» **The task**
Take the line containing "Click the first download arrow icon" through the last line of the data and retype those lines exactly. Pictures do not belong in the copy.

(Data records)
--

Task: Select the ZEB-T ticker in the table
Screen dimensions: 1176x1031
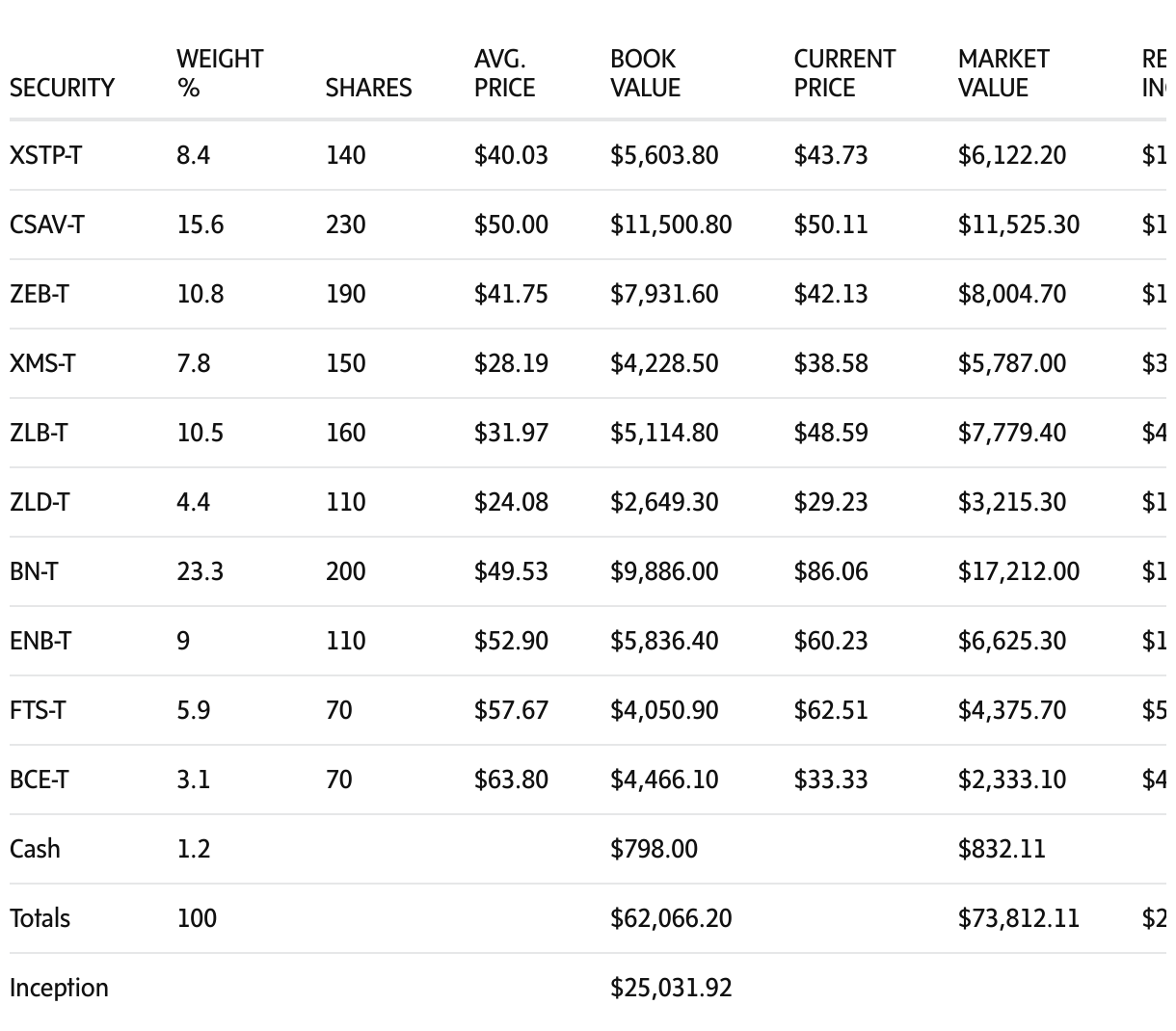Action: [x=39, y=294]
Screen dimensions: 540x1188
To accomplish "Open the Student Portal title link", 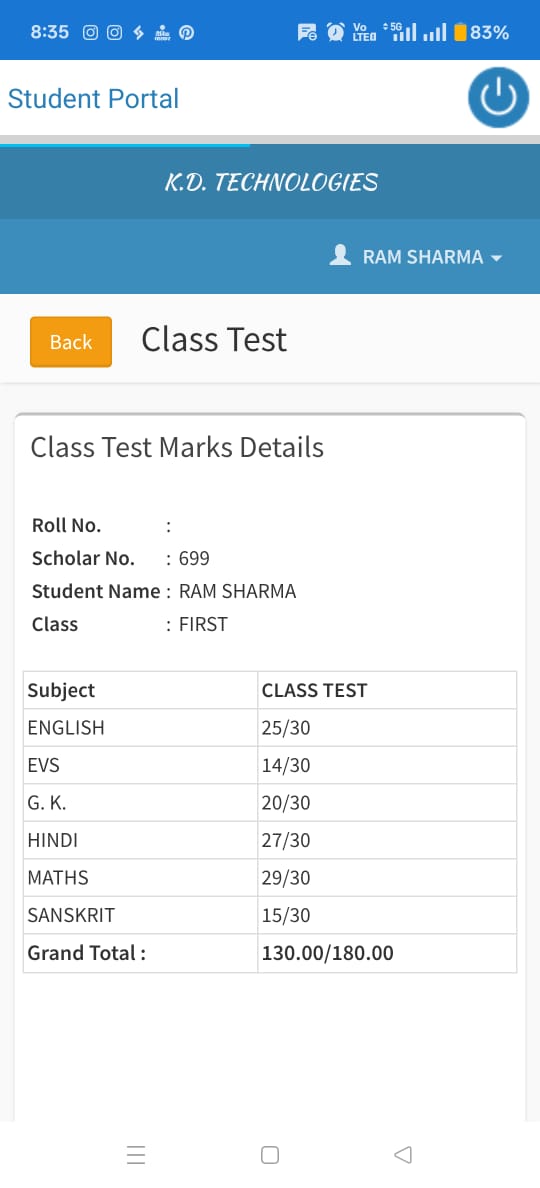I will 93,98.
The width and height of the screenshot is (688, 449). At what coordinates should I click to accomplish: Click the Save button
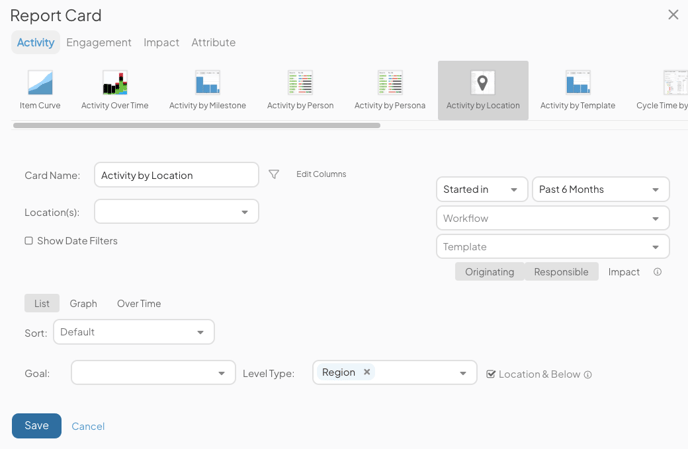click(37, 425)
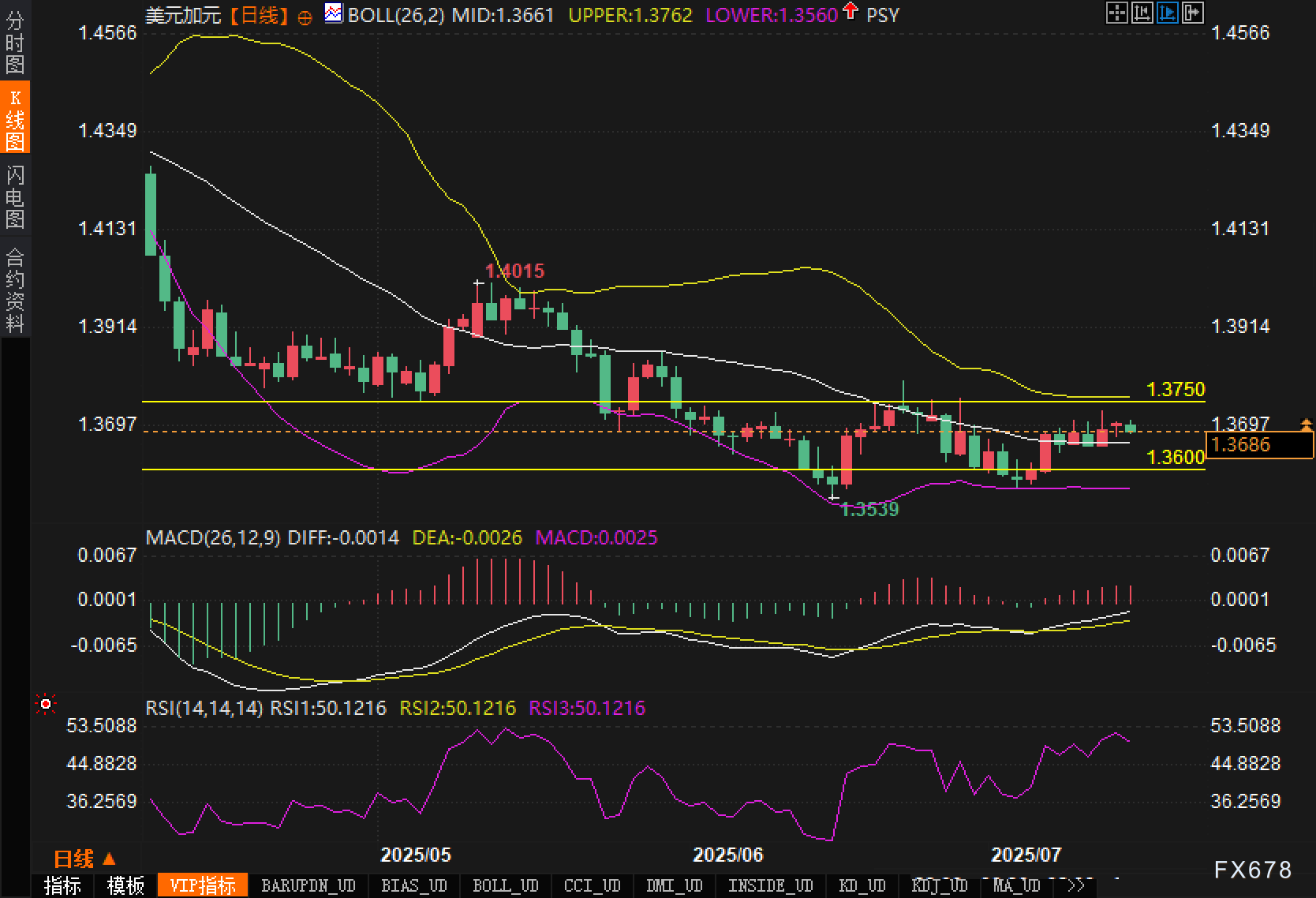This screenshot has width=1316, height=898.
Task: Apply the CCI_UD indicator
Action: (592, 885)
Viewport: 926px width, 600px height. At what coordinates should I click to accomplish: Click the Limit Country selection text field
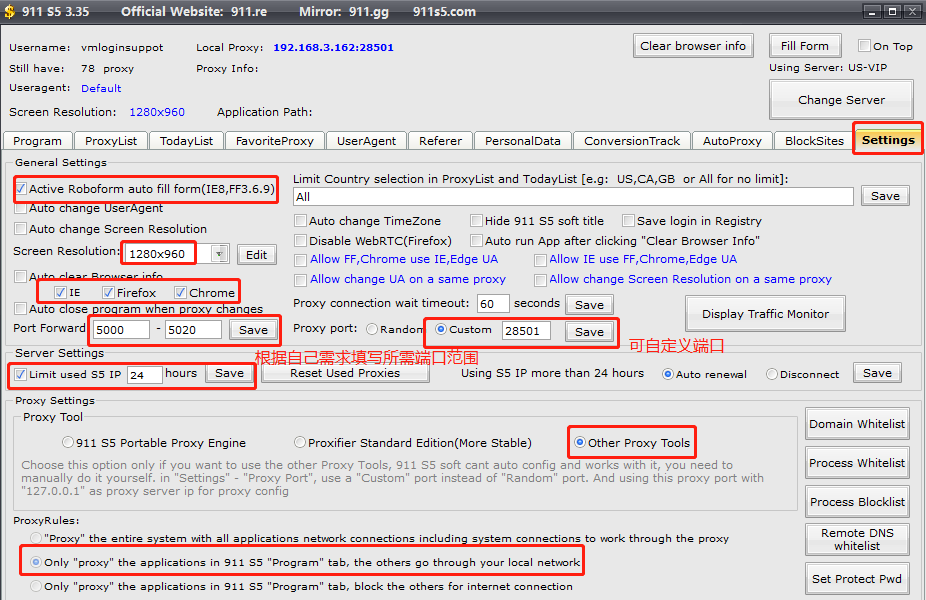click(x=573, y=197)
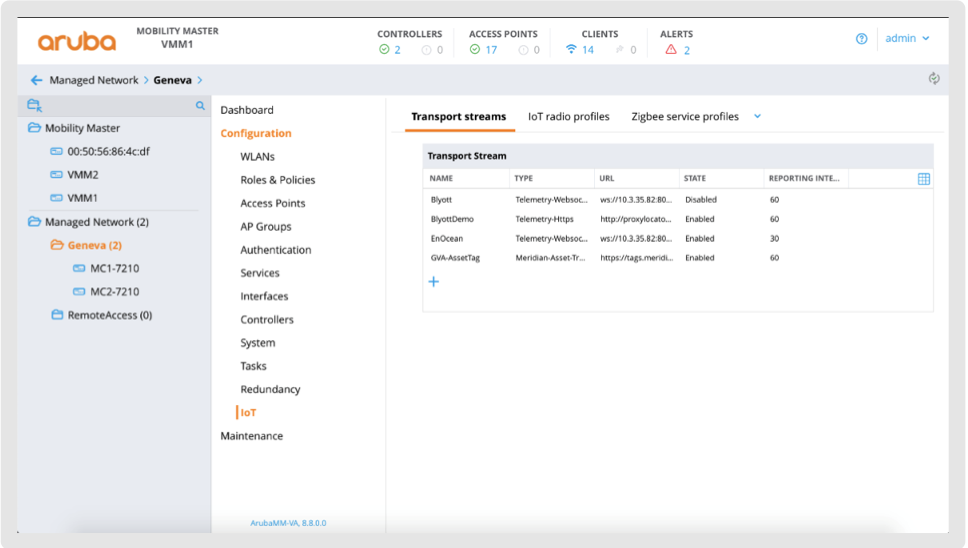Open Zigbee service profiles tab
Viewport: 968px width, 548px height.
pyautogui.click(x=684, y=117)
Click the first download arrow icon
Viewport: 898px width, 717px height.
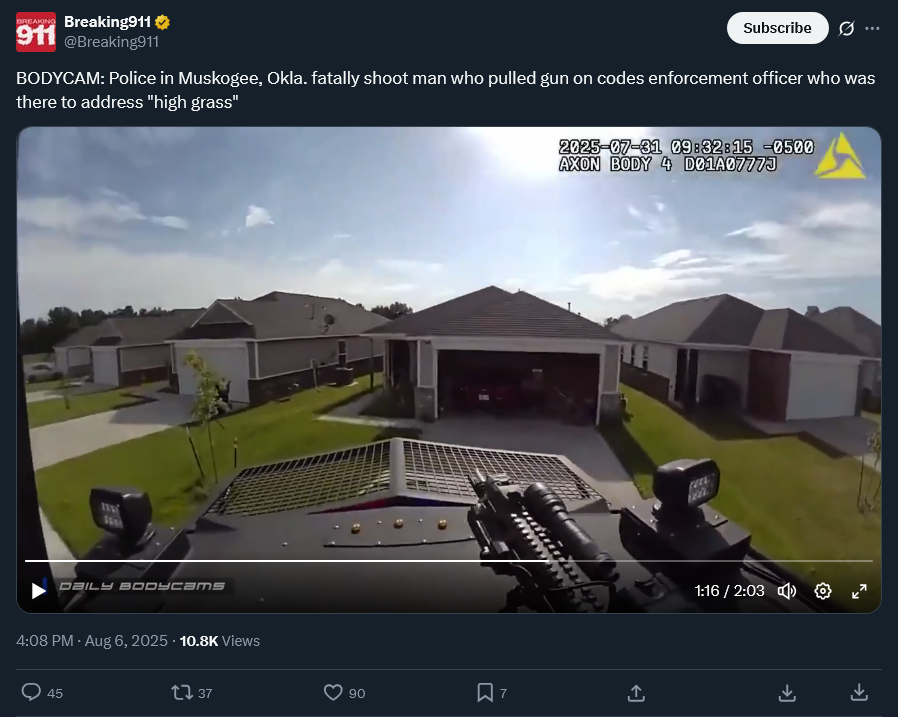(787, 693)
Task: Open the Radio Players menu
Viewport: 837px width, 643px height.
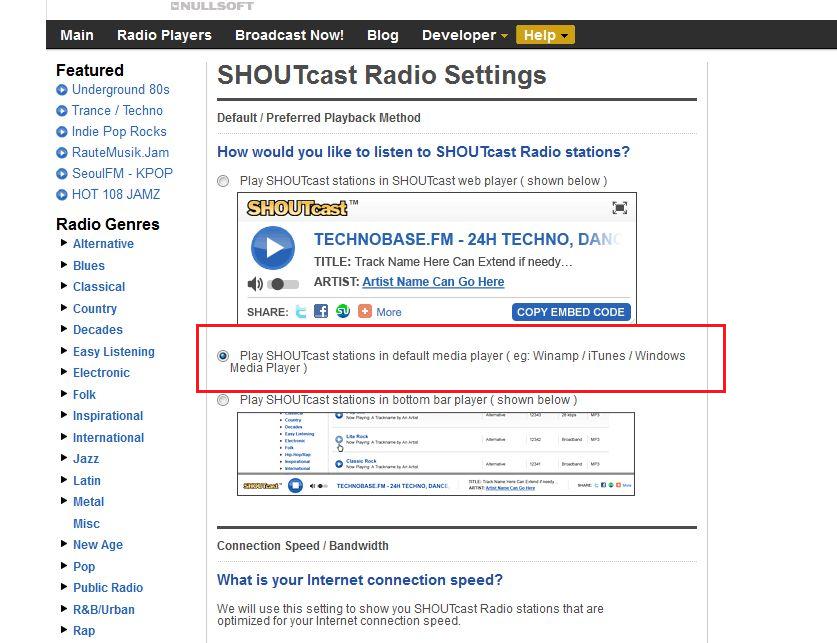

--

» **Answer box**
Click the first download arrow icon
Viewport: 898px width, 717px height.
(787, 693)
Task: Open the Radio Players menu
Viewport: 837px width, 643px height.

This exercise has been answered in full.